##### EXTRACTED DATA
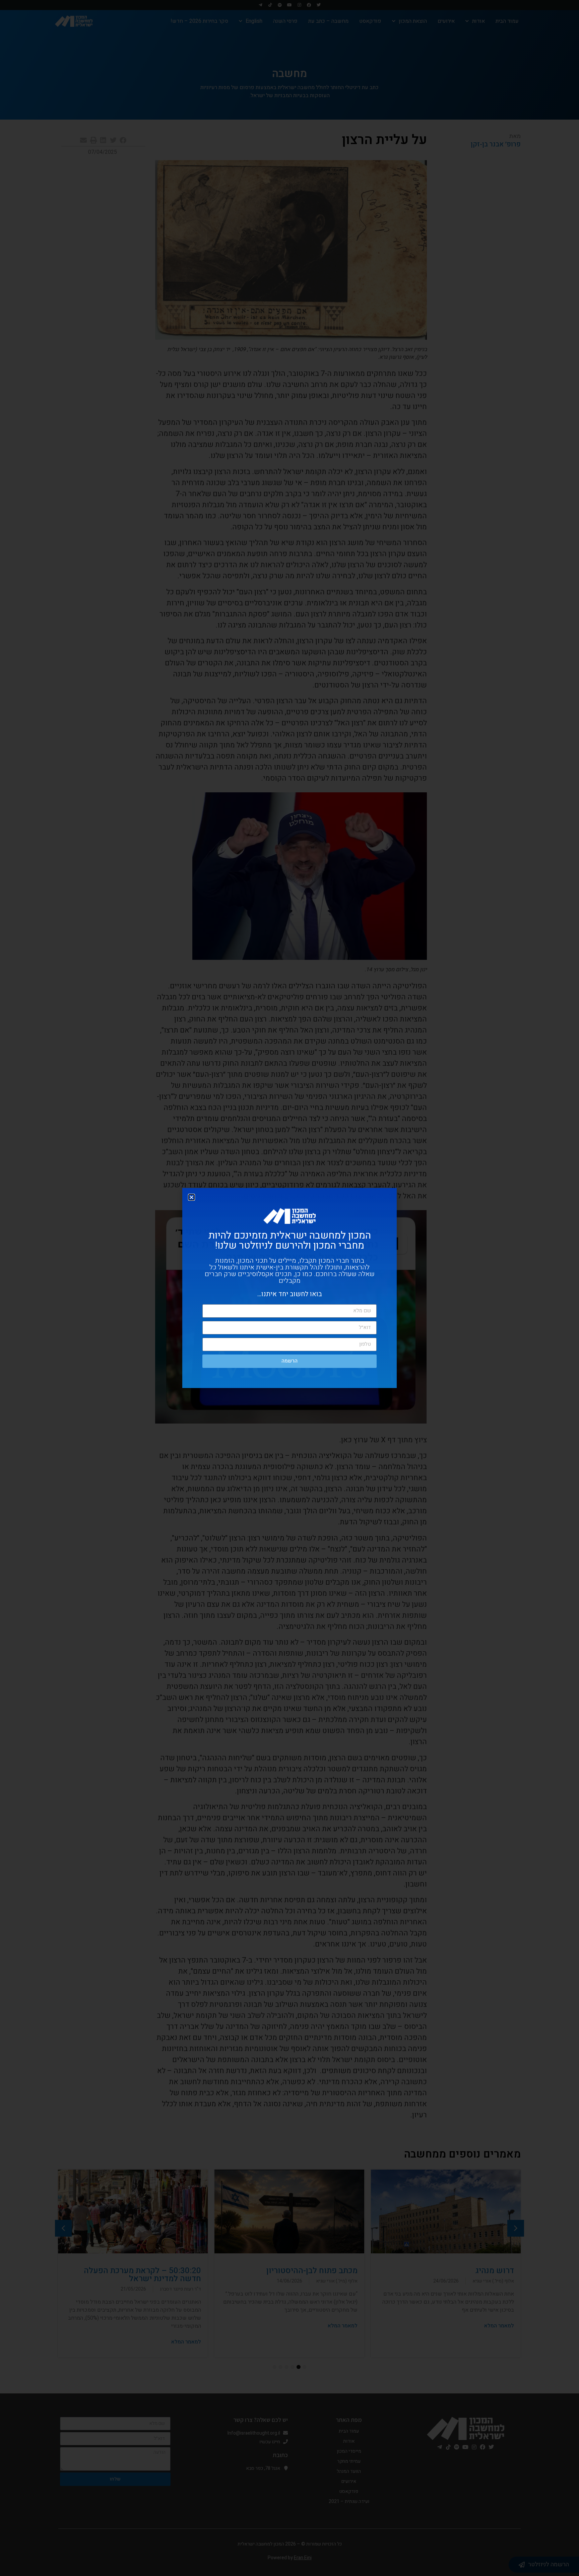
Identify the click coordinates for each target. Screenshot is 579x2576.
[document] (289, 1288)
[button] (191, 1197)
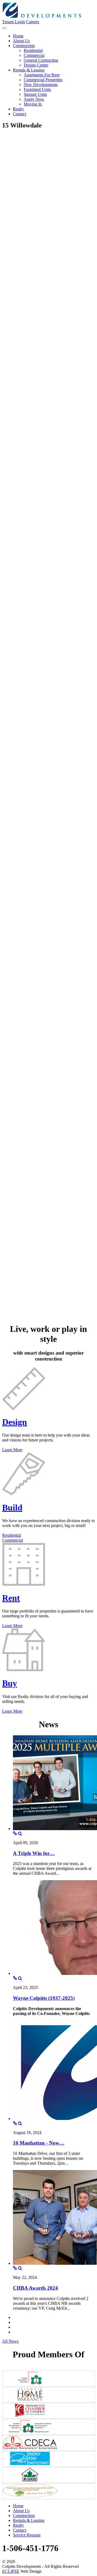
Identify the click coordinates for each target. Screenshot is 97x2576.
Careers (32, 21)
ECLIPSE (10, 2571)
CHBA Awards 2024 (35, 2288)
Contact (19, 2530)
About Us (21, 2510)
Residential (11, 1535)
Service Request (26, 2535)
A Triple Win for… (34, 1853)
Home (18, 2505)
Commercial (12, 1540)
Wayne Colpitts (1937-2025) (44, 1998)
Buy (9, 1683)
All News (10, 2341)
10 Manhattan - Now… (38, 2143)
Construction (24, 2515)
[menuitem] (18, 36)
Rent (11, 1598)
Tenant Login (13, 21)
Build (12, 1507)
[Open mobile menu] (4, 28)
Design (14, 1422)
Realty (18, 2525)
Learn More (12, 1449)
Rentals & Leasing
##########
[WORK TASK] Return the lines beginning at the one that contains "Screenshot is 97x2576." and continuing through the last line of the data, exactly as they stand and without any others.

[EXERCISE ANSWER]
Identify the click coordinates for each target. Screenshot is 97x2576.
Careers (32, 21)
ECLIPSE (10, 2571)
CHBA Awards 2024 (35, 2288)
Contact (19, 2530)
About Us (21, 2510)
Residential (11, 1535)
Service Request (26, 2535)
A Triple Win for… (34, 1853)
Home (18, 2505)
Commercial (12, 1540)
Wayne Colpitts (1937-2025) (44, 1998)
Buy (9, 1683)
All News (10, 2341)
10 Manhattan - Now… (38, 2143)
Construction (24, 2515)
[menuitem] (18, 36)
Rent (11, 1598)
Tenant Login (13, 21)
Build (12, 1507)
[Open mobile menu] (4, 28)
Design (14, 1422)
Realty (18, 2525)
Learn More (12, 1449)
Rentals & Leasing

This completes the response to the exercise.